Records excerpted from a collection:

-- -- --

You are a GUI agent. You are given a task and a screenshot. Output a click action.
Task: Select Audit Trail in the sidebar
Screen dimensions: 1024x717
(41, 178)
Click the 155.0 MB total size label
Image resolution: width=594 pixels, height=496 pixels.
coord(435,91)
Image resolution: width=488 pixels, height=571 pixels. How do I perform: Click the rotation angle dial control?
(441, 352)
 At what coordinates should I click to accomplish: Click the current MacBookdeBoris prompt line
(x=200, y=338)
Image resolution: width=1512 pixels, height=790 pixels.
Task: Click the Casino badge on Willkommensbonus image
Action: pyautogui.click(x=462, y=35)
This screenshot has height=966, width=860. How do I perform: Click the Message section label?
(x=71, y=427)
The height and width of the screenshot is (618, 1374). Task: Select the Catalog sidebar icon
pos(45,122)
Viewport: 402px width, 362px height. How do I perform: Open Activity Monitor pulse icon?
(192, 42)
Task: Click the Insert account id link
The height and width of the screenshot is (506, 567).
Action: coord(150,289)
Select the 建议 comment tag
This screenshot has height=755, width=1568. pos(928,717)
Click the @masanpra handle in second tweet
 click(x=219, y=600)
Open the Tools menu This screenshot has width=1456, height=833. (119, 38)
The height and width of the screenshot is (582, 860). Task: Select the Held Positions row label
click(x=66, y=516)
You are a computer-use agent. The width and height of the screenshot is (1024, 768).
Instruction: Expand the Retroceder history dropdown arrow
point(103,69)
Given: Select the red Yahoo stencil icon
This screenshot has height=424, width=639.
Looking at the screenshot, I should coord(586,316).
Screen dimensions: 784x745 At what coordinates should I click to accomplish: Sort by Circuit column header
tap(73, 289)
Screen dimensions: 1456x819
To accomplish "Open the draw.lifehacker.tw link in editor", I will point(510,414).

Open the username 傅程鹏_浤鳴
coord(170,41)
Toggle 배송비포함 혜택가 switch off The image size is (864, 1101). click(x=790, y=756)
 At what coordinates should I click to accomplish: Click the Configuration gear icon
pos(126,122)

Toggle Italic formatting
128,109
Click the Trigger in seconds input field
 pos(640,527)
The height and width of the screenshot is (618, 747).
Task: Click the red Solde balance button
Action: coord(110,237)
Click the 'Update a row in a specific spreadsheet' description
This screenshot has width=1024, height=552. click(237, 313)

-- -- --

> [What the exercise asks]
Repeat word for word the lines above that run from the line containing "The height and width of the screenshot is (506, 567)." through the line containing "Given: Select the red Yahoo stencil icon", both ends included, and nothing else.

> [Task response]
The height and width of the screenshot is (506, 567).
Action: coord(150,289)
Select the 建议 comment tag
This screenshot has height=755, width=1568. pos(928,717)
Click the @masanpra handle in second tweet
 click(x=219, y=600)
Open the Tools menu This screenshot has width=1456, height=833. (119, 38)
The height and width of the screenshot is (582, 860). Task: Select the Held Positions row label
click(x=66, y=516)
You are a computer-use agent. The width and height of the screenshot is (1024, 768).
Instruction: Expand the Retroceder history dropdown arrow
point(103,69)
Given: Select the red Yahoo stencil icon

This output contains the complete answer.